Mona Lisa preside la sala. Protegida en todo
momento al menos por dos vigilantes y dentro de una vitrina que la aisla.
Frente a ella la masa se agolpa detrás de la barrera y dispara móviles, cámaras
y tabletas en un intento inútil de descubrir la enigmática sonrisa, alejada seis
metros, detrás de los brillos del cristal blindado y bajo la mugre de siglos
acumulada sobre el esfumeto de Leonardo, que pide a gritos una
restauración como la de su hermana del Museo del Prado.
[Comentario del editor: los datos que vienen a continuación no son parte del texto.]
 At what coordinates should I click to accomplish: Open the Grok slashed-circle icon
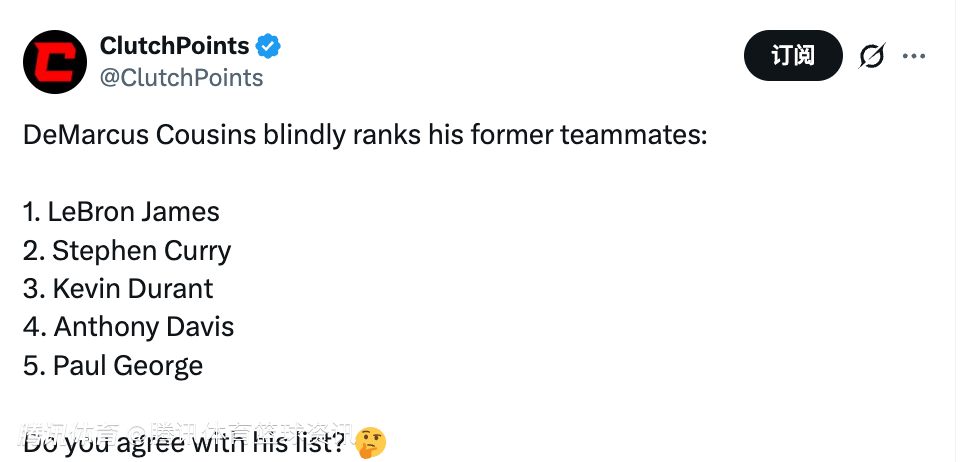coord(872,56)
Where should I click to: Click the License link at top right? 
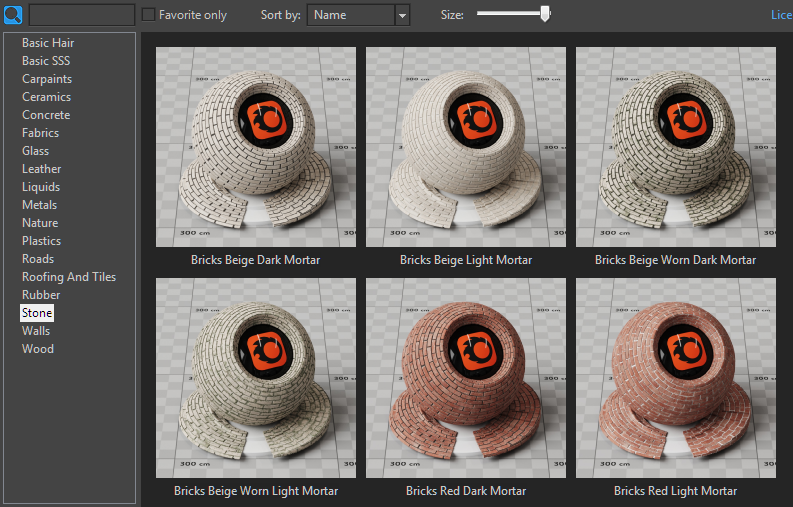click(x=781, y=15)
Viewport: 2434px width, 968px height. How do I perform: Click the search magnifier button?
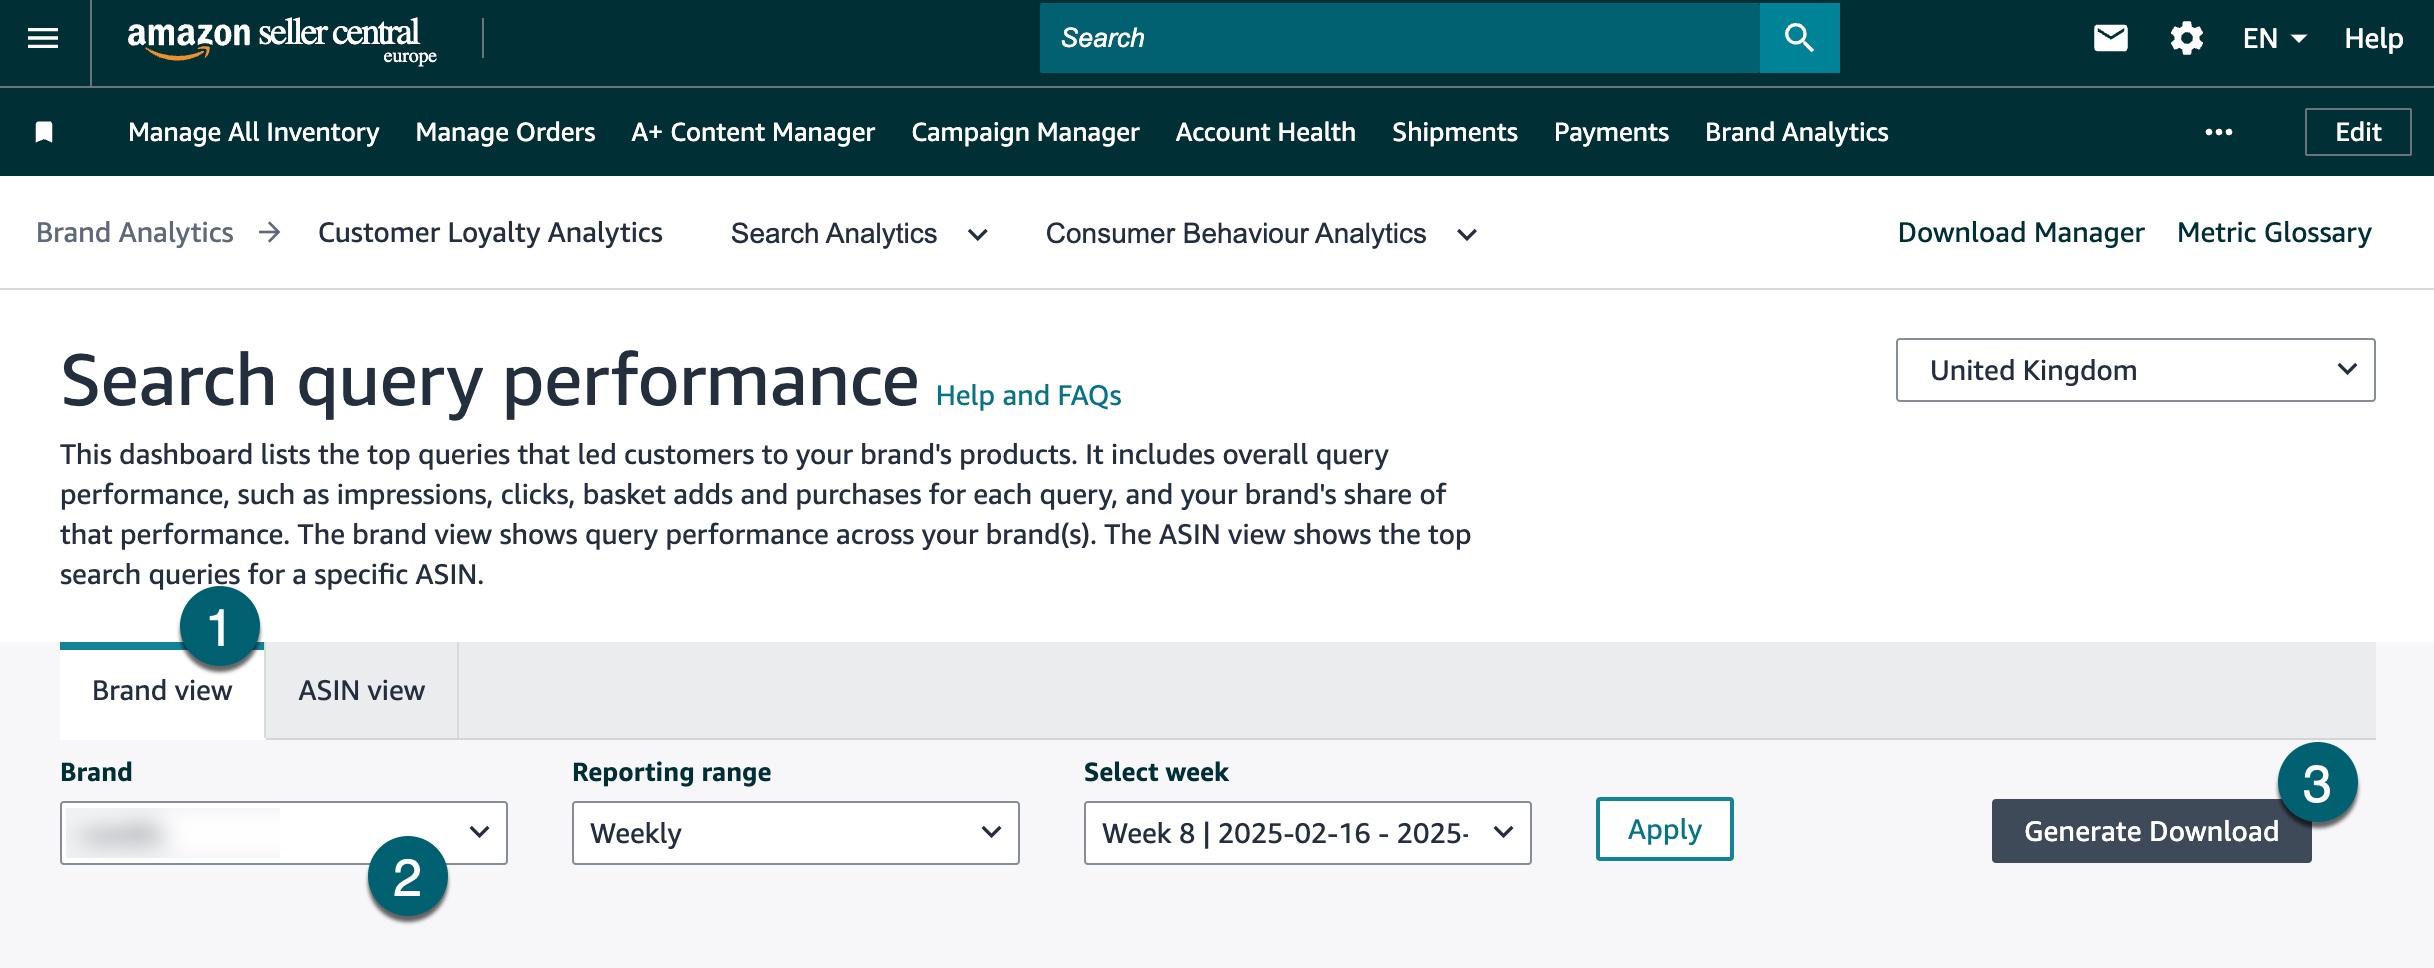(1799, 38)
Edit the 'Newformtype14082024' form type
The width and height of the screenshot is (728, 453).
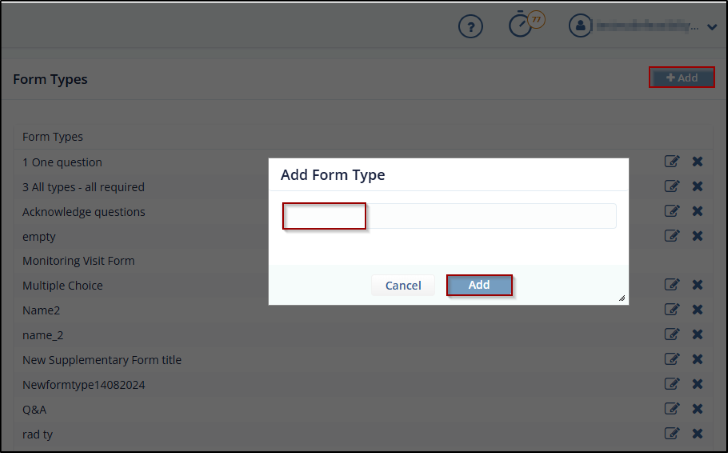[672, 384]
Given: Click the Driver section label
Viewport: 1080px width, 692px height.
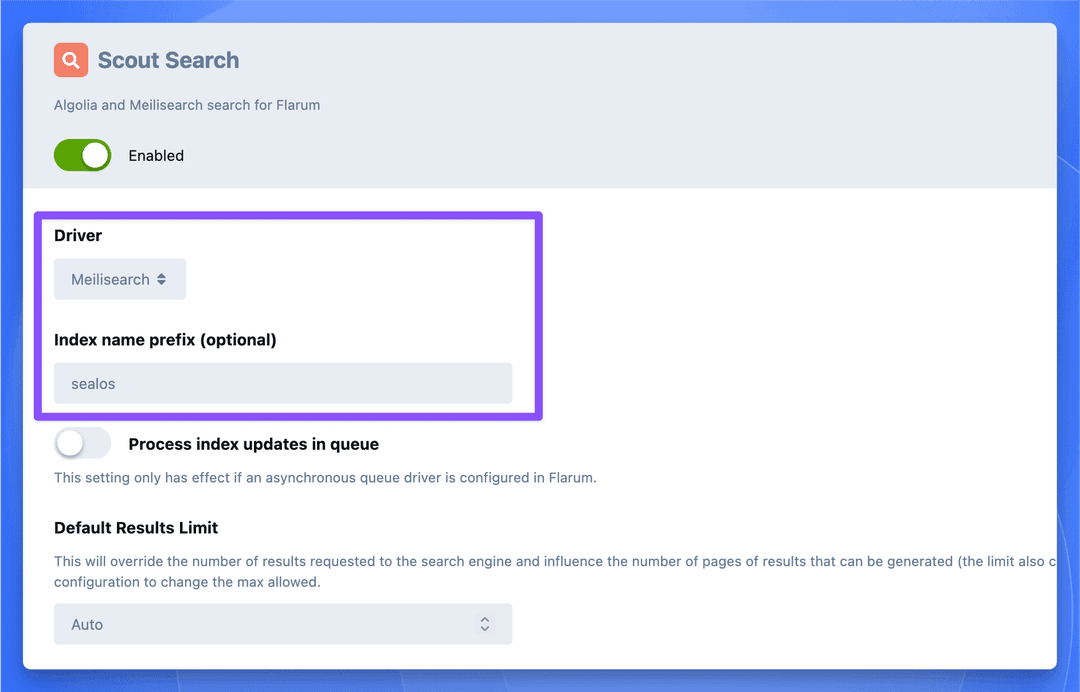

En el piso de abajo los turistas hacen otra
montonera. Esta vez bajo la tercera prima donna del museo, la Venus de
Milo. Al contrario que la Victoria de Samotracia, la fascinante Afrodita
encontrada en las Cícladas en 1820 no perdió la cabeza en su viaje a través de
los siglos. Su rostro contempla impasible al gentío rendido a sus pies. Elipse
medio desnuda, la sensual y ondulante figura emana un misterio que fascina a
todo el que la contempla.
Vayan a ver a la Mona Lisa o a la Venus de
Milo, es obligado que todos pasen ante la diosa Niké y, claro, se detienen a contemplar
su último lifting, de manera que la escalinata Daru parece el metro en hora
punta.
La diosa permanece absorta, con sus alas extendidas,
navegando, ahora, de nuevo, sobre mareas de victoria.